How You Can Stay Safe In Mall Shooting Panic

INSIDE EDITION is learning more about the shooter of the horrific holiday shooting that happened in an Oregon mall.

INSIDE EDITION is now learning the identity of the madman who opened fire at a mall packed with terrified Christmas shoppers and children who ran for their lives.

Police say 22-year-old Jacob Tyler Roberts stole the rifle used in the shootings from someone he knew. He lived in a house which was a six minute drive from the mall.

Police said in a press conference, "A lot of folks reported he was running, moving quickly, left his car."

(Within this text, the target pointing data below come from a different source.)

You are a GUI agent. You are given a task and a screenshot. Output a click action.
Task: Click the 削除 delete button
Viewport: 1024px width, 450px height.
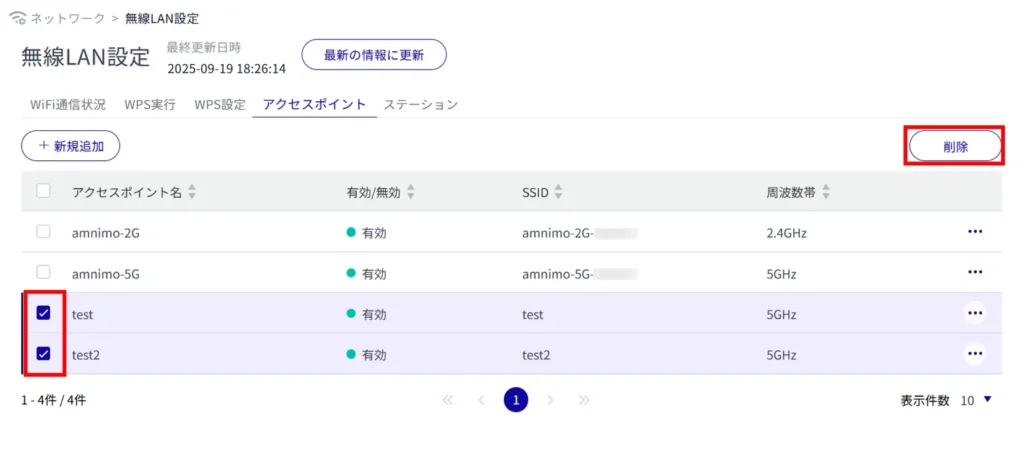coord(955,146)
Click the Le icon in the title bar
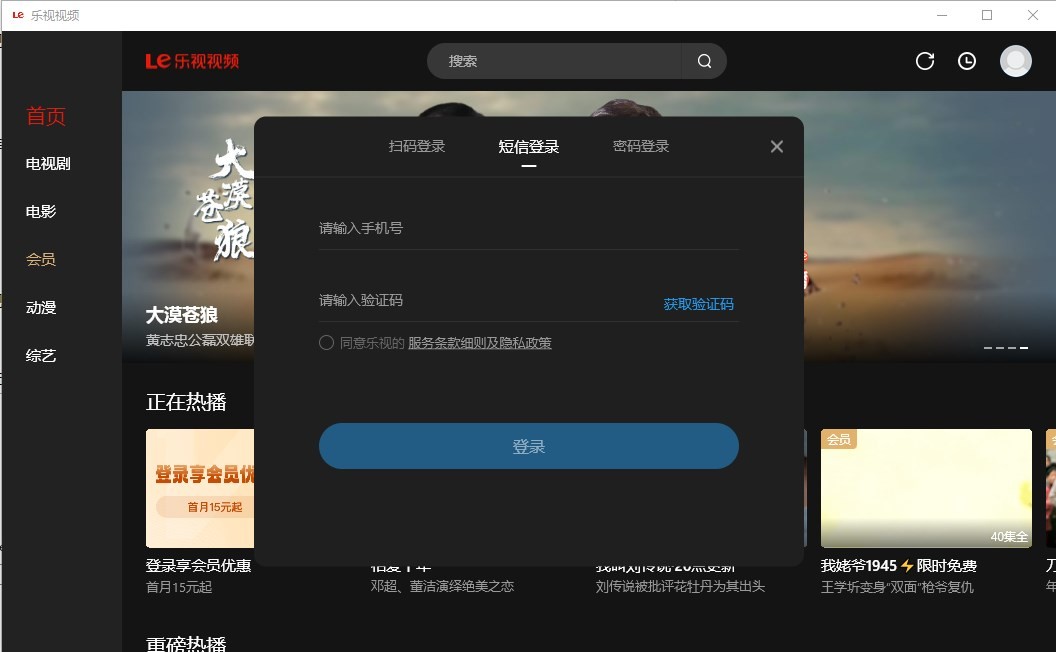The image size is (1056, 652). (17, 15)
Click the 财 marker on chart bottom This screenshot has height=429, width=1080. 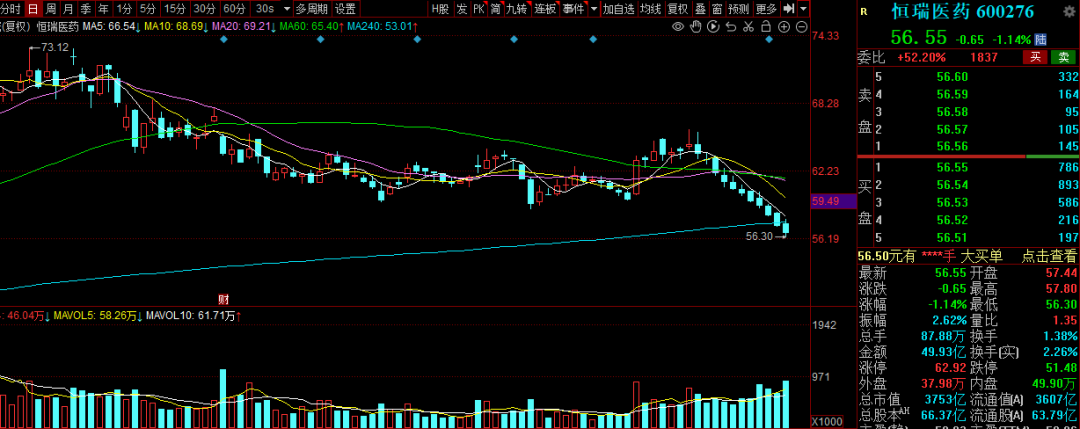(224, 298)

The gunman wore a white hockey mask like the Jason character in Friday the 13th as he stormed Clackamas Town Center Mall in Portland, Oregon.  

“There's one person that's saying there's a man with a rifle near the food court and that he's still shooting people,” said a police man on the radio.

The mall is busy and bustling on a normal day. There is a food court where the gunman began spraying bullets at shoppers. He shot two people dead and critically wounded  a 15-year-old girl before killing himself as police closed in.

The mall at Christmas time is the last place you would be on alert for danger. INSIDE EDITION has ways to protect yourself from a tragedy like this.

Security expert Pat Brosnan showed me what to do if the unexpected happens. He says despite your first instinct, don't run. Instead, he says, find cover and hide.

“The best thing to do is to try and be as invisible as you can be. Two things have got to happen, you want to be quiet and you want to take cover. Never run. It brings attention to yourself and the guy could fire at you,” he said.

Brosnan then showed Alexander what to do. Behind a garbage receptacle, he told Alexander, "Get behind it, crouch down low."

He then said, "Two things happen, he doesn't see you, so he can't shoot at you. Second, you are minimizing the chance of a random bullet ricocheting and hitting you."

During the Oregon mall shootings, shoppers ran inside stores when the gunfire began.

One shopper tweeted a photo of people hiding in the back room of a store as Christmas carols continued to play throughout the mall.

The mall's Santa was listening to what children want for Christmas when the shots rang out.

"When I heard about 18 more shots, I decided it was a semi-automatic, and I hit the floor," said the mall Santa.

And it's happened before.  

In 2007, a home video showed police in a gun battle that killed an 18-year-old in a trench coat who shot five people dead at a mall in Salt Lake City.

A mall is supposed to be a place that celebrates the holidays. But in an instant, a crazed gunman turned a mall in Portland into a living hell.